─── Provided material

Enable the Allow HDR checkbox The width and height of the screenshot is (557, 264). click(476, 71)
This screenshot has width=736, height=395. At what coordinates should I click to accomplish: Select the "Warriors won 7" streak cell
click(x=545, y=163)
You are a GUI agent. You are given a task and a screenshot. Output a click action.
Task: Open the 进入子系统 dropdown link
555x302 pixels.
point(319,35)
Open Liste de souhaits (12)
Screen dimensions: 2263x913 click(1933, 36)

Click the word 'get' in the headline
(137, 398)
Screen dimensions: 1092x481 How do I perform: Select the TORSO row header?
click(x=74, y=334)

──────
─── Provided material

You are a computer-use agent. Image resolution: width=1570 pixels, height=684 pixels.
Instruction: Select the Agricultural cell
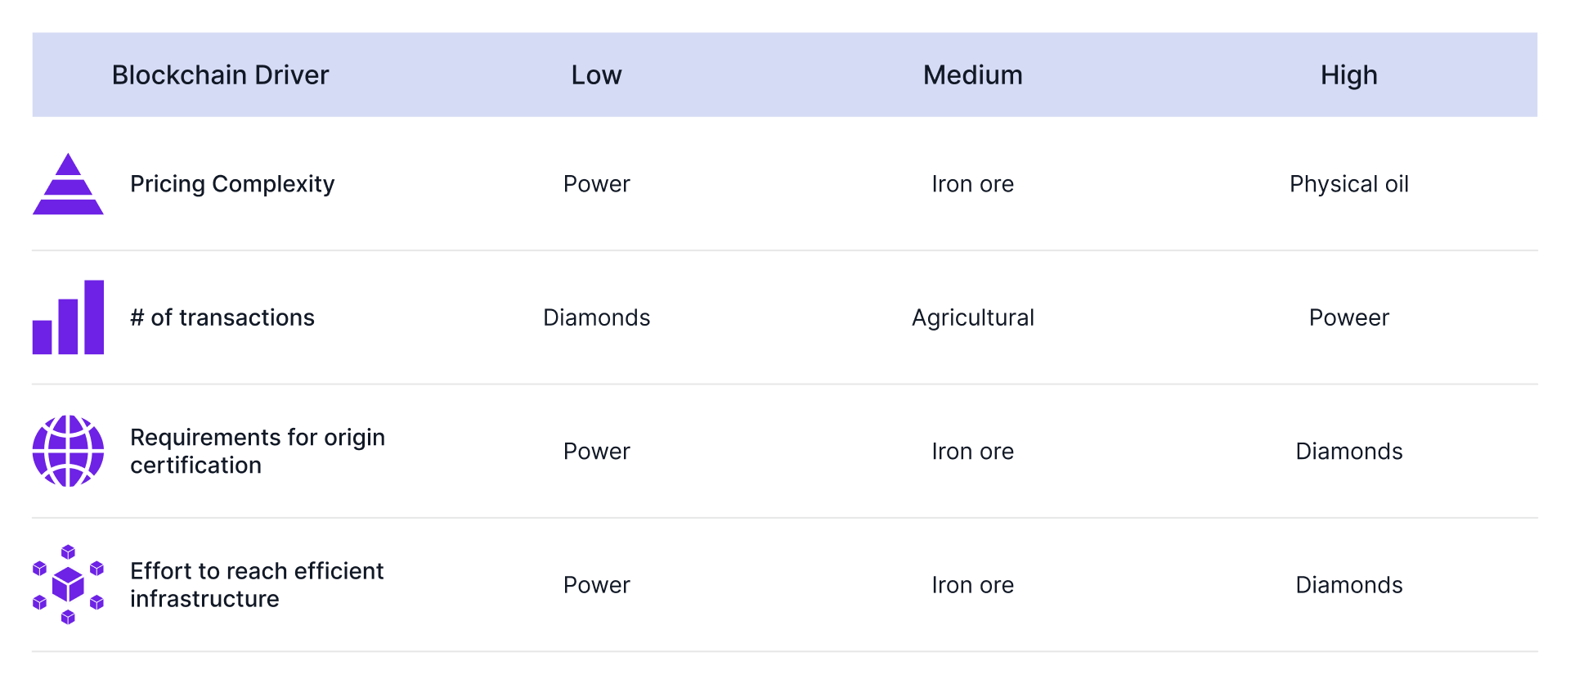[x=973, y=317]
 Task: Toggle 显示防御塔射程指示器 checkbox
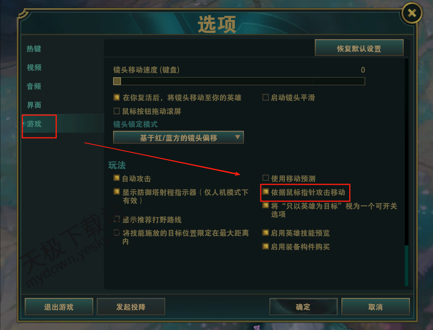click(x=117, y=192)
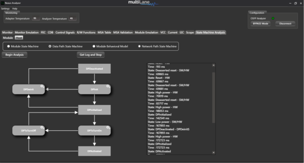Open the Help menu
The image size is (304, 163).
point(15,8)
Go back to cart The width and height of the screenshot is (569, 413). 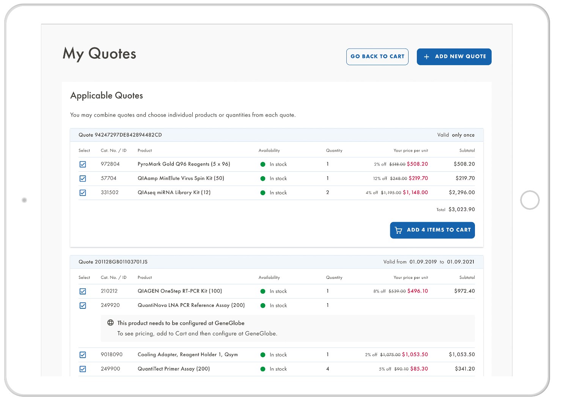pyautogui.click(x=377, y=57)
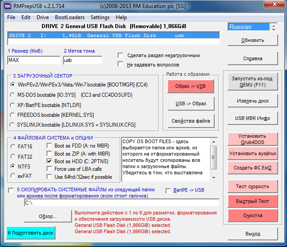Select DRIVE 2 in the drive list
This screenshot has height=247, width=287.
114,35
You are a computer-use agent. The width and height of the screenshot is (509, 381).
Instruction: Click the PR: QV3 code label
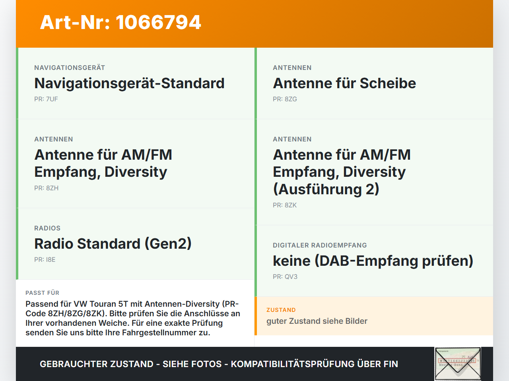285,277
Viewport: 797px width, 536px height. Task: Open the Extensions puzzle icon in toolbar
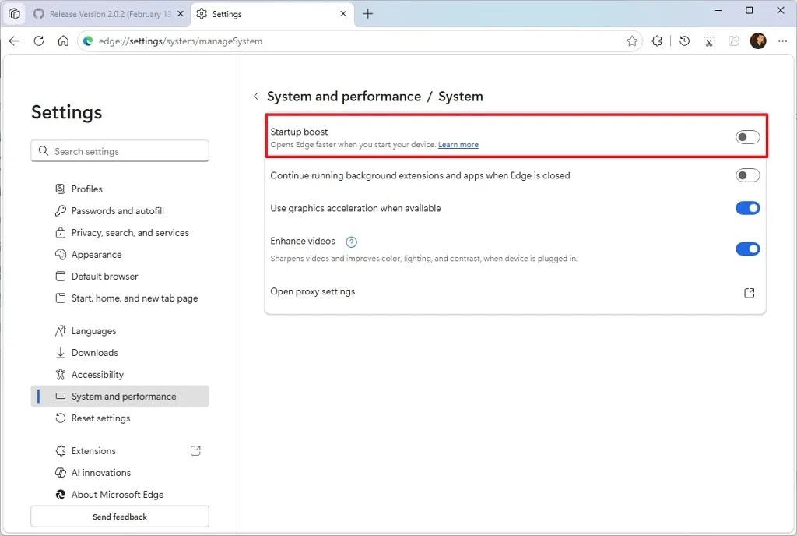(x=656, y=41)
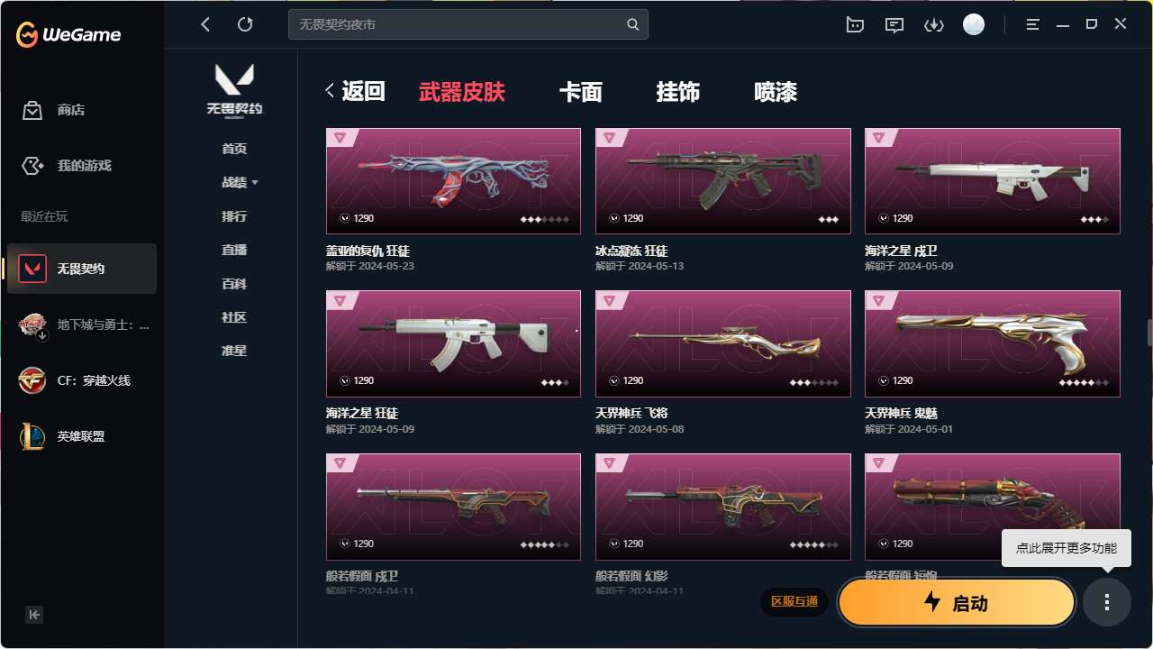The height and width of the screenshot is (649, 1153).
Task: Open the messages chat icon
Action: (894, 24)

──────

**Problem to solve:**
Before answering, check every line of the records for the string "computer", then state how many lines have it, with the number only.

**Task result:**
2